What is being asked.
Identify all lines in the data containing the string "accomplish". Copy them out.
▬▬▬▬▬▬
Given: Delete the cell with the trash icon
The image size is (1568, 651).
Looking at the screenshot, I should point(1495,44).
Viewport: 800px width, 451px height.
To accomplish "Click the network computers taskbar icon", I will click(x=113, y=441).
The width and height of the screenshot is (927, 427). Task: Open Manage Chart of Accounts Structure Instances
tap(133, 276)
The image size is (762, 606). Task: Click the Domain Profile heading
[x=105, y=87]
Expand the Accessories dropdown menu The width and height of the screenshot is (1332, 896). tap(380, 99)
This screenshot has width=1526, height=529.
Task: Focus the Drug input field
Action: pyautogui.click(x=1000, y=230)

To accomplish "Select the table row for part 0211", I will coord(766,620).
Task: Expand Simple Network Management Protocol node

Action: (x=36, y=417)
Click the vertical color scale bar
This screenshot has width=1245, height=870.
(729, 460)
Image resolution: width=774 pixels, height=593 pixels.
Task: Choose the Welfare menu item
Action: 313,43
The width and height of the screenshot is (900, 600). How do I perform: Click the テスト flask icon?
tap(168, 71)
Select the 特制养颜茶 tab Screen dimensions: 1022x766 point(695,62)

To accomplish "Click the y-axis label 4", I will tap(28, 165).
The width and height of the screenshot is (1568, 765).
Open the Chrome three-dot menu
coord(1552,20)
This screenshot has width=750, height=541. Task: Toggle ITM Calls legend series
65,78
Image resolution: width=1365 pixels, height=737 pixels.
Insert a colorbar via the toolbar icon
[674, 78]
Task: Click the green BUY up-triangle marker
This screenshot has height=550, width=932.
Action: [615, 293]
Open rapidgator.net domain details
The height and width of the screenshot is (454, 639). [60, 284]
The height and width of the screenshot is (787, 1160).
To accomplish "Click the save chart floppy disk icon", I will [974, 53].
▬▬▬▬▬▬
Finished task.
To accomplish "Click the network computers taskbar icon", I will click(x=113, y=441).
To accomplish "Select the table row for part 0211", I will coord(766,620).
To accomplish "Click the y-axis label 4", I will tap(28, 165).
To accomplish "Click the save chart floppy disk icon", I will [974, 53].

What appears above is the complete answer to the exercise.